O Brasil vai decidir, para pegar um exemplo recente, se continua participando com protagonismo das grandes questões internacionais ou se volta para as brigas de boteco com os vizinhos regionais; se redobra os investimentos para universalizar direitos básicos ou se paralisa tudo em nome do eterno “choque de gestão”, eufemismo tucano para o corte de orçamentos sociais; vai decidir se permanece fortalecendo o Estado e os serviços públicos ou se retoma a rotina de terceirizações, privatização e desmonte da máquina administrativa; vai decidir se as riquezas do pré-sal ficam nas mãos do povo brasileiro ou das petrolíferas norte-americanas; vai decidir, enfim, se caminha para um futuro de oportunidades iguais para todos ou se joga no lixo as conquistas políticas, econômicas e sociais dos últimos anos.
Nossa responsabilidade é grande. Antes de mais nada, o PT e seus aliados precisam construir um programa de governo que aponte avanços concretos, cuja base são as diretrizes já aprovadas em nosso 4º Congresso e que vem recebendo colaborações dos demais partidos da coligação.

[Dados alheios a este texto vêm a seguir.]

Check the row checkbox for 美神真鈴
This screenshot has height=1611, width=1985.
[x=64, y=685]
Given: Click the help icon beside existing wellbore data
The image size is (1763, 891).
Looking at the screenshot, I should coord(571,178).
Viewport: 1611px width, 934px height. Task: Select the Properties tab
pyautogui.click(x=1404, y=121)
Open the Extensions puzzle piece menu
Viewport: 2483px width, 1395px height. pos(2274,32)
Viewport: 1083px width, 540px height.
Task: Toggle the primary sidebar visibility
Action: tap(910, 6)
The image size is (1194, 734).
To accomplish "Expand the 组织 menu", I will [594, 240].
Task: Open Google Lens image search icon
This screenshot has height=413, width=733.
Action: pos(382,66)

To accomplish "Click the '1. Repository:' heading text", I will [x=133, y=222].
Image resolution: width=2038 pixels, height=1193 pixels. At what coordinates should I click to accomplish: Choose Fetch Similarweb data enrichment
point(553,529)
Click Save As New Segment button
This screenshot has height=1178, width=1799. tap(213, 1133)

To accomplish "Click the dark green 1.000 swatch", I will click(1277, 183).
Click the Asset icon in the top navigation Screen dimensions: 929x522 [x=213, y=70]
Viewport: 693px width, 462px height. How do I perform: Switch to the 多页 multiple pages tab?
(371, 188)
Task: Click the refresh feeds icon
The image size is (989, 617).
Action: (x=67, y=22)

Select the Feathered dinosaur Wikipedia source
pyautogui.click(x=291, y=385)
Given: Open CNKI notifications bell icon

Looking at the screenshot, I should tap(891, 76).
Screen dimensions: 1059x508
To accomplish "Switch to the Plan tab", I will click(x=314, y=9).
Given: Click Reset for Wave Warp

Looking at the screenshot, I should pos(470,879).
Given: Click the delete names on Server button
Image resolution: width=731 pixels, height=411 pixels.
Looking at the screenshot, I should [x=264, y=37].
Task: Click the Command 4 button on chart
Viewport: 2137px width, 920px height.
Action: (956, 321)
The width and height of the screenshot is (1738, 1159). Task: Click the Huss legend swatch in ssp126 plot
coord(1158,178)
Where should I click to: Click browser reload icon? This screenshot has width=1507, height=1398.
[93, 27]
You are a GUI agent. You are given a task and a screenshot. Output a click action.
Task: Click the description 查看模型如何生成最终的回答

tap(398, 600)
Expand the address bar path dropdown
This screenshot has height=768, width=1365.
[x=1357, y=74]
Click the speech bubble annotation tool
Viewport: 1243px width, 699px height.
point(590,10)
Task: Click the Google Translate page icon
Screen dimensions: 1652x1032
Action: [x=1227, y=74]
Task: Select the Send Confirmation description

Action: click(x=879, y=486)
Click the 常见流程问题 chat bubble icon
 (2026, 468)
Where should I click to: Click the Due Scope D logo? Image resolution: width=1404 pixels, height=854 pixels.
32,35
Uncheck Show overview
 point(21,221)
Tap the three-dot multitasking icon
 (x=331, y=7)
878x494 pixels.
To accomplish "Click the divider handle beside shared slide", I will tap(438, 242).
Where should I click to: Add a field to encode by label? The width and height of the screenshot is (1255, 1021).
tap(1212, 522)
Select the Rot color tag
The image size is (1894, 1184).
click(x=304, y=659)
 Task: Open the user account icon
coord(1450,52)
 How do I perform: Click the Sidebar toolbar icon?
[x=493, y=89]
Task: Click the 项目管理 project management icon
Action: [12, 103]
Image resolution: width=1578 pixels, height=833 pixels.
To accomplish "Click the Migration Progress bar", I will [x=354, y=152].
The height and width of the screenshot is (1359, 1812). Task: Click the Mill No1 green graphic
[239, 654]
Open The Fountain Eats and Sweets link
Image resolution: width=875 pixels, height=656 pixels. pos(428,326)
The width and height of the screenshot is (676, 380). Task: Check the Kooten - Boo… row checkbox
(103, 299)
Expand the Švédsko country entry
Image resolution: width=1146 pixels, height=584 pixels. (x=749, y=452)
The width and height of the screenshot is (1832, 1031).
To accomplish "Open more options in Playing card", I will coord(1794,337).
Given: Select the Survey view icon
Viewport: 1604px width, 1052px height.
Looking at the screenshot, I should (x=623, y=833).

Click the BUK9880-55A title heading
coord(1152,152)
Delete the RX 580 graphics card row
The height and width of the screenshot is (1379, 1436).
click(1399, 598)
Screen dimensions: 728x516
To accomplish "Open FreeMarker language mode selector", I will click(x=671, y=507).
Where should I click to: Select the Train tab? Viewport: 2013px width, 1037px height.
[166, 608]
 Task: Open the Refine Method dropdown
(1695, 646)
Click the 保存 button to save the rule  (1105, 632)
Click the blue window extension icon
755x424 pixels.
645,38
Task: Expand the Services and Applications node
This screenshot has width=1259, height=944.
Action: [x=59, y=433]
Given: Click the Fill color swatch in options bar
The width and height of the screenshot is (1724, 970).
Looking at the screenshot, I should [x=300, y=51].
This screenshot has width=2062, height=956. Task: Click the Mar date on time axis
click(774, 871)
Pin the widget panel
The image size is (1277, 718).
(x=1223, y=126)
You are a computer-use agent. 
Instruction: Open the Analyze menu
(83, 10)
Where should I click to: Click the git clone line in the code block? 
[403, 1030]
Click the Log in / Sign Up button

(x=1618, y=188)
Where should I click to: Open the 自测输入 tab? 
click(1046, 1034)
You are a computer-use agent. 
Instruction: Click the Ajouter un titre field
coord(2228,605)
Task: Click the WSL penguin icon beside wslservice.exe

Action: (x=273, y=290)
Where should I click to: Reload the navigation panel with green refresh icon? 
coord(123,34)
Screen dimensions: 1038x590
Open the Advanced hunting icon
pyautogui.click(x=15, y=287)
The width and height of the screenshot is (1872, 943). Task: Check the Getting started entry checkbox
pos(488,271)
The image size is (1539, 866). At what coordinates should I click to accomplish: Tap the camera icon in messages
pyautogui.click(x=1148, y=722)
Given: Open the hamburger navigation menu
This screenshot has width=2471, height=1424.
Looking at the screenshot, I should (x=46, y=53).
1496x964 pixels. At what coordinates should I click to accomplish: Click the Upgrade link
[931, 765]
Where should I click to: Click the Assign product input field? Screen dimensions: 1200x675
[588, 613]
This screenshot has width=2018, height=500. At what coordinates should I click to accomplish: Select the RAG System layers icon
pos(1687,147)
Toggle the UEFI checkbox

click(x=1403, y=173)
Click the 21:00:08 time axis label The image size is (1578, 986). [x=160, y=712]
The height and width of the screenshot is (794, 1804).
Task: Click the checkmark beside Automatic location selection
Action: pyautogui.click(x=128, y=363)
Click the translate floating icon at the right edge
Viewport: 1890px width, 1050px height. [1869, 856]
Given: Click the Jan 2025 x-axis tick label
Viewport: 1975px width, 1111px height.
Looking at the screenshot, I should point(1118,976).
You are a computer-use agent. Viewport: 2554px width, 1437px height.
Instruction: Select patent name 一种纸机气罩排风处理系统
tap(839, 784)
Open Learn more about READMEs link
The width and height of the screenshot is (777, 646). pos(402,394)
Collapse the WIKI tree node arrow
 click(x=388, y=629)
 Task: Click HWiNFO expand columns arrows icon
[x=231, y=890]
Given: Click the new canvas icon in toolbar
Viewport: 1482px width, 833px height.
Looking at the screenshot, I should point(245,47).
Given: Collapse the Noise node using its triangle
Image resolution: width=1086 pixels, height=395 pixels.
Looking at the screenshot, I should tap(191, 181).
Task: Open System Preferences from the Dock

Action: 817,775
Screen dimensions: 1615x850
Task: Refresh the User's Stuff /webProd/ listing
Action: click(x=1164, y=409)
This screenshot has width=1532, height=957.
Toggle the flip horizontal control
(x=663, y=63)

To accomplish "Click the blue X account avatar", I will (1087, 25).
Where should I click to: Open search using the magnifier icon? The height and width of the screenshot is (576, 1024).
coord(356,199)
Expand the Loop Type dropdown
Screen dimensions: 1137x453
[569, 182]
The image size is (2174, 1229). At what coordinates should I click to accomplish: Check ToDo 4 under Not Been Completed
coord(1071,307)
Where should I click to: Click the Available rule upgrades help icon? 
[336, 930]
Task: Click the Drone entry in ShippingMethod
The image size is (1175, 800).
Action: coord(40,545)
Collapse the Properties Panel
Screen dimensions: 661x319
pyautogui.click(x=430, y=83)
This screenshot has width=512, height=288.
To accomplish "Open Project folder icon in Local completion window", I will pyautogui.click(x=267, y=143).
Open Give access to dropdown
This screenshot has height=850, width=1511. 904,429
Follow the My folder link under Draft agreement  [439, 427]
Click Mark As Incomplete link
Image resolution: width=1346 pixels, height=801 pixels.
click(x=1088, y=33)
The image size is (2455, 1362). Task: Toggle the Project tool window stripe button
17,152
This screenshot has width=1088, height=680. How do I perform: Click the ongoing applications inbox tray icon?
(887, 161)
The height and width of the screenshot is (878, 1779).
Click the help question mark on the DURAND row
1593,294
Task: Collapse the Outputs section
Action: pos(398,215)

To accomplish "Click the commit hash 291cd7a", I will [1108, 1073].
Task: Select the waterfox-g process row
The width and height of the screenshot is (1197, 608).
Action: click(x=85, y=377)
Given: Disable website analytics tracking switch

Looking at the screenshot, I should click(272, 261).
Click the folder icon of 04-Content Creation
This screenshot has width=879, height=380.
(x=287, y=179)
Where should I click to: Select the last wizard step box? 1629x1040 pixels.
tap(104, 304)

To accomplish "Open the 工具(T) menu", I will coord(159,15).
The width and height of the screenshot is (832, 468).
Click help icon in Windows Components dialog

Desde já, destacam-se alguns pontos que deverão merecer atenção especial no governo Dilma, como o incremento das políticas de inovação tecnológica, a criação de programas integrados para a juventude e a necessária reforma do sistema político brasileiro, entre tantos outros temas que – mesmo avançando nos dois mandatos do presidente Lula – acabaram esbarrando nos limites da conjuntura política ou das condições orçamentárias.
Precisamos avançar ainda mais na Saúde, na Educação e na Segurança Pública, precisamos de um programa multiministerial que ajude a resolver os problemas comuns às grandes cidades e que melhore as condições de vida de seus milhões de habitantes. É com essas e outras propostas que iremos nos apresentar ao eleitor nas eleições de 2010, com a convicção de que o Brasil se encontra num daqueles momentos decisivos de sua História.
A vitória de Dilma em outubro será a obtenção definitiva do passaporte para o futuro. As disputas de projeto continuarão, lógico – até porque isso é essencial para a democracia –, mas as perspectivas e os objetivos de cada um terão necessariamente de se adaptar aos novos tempos.